What is happening in the if condition?

Question

One of my friends ask me about this code and I and he are unable to find out, what is happening in the if condition. Can you guys explain how this condition works?

int main()
{
   int i;

   if (i = (1, 2, 0))
       printf("Mehrose");
   else
       printf("Hello ");

   printf("%d\n", i);

   return 0;
}

The output for this code is Hello 0

Answer 1

First, formatting as the compiler sees the code we get:

int main(void)
{
   int i;
   if(i=(1,2,0))
      printf("Mehrose");
   else 
      printf("Hello");
   printf("%d\n",i);
   return 0;
}

The if statement can be broken down:

1. Comma operator , is evaluated first, left-hand side of the operator is discarded.

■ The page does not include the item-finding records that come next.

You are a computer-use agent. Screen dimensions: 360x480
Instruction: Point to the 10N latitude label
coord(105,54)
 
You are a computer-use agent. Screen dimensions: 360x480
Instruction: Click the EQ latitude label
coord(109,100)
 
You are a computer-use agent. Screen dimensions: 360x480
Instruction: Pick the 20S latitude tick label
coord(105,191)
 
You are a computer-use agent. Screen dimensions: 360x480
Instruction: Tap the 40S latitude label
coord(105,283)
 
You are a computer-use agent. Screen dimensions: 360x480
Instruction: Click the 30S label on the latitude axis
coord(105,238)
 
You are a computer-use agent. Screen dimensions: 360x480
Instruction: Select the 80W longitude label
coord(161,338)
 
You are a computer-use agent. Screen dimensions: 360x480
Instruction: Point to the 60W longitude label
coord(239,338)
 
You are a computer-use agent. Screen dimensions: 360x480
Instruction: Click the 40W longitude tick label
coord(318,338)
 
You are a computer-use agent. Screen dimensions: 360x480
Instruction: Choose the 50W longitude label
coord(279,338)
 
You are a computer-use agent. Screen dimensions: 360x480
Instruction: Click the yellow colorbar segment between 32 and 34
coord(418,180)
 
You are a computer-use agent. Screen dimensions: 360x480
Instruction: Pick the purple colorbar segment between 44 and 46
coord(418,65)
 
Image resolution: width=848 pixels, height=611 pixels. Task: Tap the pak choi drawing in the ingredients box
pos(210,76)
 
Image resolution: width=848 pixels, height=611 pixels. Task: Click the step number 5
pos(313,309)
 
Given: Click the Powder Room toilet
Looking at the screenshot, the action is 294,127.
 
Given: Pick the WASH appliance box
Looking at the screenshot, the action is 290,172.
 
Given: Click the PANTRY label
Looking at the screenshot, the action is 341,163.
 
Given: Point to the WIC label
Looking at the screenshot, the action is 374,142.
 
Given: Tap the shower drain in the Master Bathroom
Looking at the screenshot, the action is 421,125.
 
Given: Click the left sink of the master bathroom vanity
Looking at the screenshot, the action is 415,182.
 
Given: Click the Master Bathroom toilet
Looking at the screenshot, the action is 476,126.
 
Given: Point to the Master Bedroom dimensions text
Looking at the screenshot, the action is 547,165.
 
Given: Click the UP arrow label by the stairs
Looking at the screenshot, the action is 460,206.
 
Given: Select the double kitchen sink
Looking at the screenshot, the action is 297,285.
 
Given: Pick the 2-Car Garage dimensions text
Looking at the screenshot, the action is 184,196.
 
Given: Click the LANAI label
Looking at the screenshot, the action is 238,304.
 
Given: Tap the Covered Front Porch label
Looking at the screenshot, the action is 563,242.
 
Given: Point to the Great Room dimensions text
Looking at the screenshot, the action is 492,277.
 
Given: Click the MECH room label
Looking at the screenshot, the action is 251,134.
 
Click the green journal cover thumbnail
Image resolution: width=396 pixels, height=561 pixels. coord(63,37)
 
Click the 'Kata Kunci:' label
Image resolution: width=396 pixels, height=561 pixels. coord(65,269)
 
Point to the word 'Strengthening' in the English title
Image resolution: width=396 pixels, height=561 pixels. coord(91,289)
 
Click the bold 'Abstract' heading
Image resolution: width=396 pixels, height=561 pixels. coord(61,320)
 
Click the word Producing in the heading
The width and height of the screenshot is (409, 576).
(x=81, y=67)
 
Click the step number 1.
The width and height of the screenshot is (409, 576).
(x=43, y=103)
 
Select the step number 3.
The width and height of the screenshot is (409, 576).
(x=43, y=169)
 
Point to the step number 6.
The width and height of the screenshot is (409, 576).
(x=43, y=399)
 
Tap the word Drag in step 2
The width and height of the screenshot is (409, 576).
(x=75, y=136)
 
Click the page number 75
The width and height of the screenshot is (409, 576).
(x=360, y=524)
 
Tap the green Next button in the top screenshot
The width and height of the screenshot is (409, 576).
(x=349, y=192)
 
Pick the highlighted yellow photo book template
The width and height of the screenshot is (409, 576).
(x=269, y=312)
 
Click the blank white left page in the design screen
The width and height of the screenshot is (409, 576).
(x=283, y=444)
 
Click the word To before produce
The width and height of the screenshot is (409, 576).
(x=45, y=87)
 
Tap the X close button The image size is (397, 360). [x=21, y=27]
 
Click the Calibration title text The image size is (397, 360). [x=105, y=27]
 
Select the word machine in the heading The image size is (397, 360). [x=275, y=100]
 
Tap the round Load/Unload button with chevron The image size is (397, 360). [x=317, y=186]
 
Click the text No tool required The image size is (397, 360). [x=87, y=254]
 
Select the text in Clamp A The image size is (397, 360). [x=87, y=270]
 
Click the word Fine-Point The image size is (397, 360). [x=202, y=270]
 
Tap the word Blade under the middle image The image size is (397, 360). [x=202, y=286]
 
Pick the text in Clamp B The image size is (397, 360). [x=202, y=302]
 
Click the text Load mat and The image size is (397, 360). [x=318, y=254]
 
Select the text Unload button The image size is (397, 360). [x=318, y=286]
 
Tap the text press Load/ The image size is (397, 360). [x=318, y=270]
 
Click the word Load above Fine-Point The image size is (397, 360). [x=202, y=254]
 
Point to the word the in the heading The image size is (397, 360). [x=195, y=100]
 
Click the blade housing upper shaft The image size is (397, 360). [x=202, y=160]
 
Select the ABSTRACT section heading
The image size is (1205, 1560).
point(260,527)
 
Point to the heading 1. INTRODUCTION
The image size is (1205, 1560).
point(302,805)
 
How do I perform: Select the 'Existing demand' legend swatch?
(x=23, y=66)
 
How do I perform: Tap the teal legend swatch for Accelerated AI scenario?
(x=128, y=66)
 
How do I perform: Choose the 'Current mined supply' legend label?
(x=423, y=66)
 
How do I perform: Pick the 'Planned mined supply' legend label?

This repeats for each operator:

   if(i=(1,2,0))

   if(i=(2,0))

   if(i=0)

2. The assignment operator = assigns a value of 0 to i, and returns the right-hand side of the expression:

   if(0)

3. Recall that 0 is evaluated as false (is "falsy") and 1 is evaluated as true (is "truthy"). Thus the first condition fails and the second block is executed. "Hello" is printed to the standard output stream, followed by "0".

Answer 2

In the expression,

i=(1,2,0)

you're using the comma operator, which evaluates all its operands and yields the result of its rightmost operand - which is 0 here. So 0 is assigned to i.

So it's equivalent to if (i = 0), which assigns 0 to i and yields the value of i which is false and thus it prints the string in the else branch.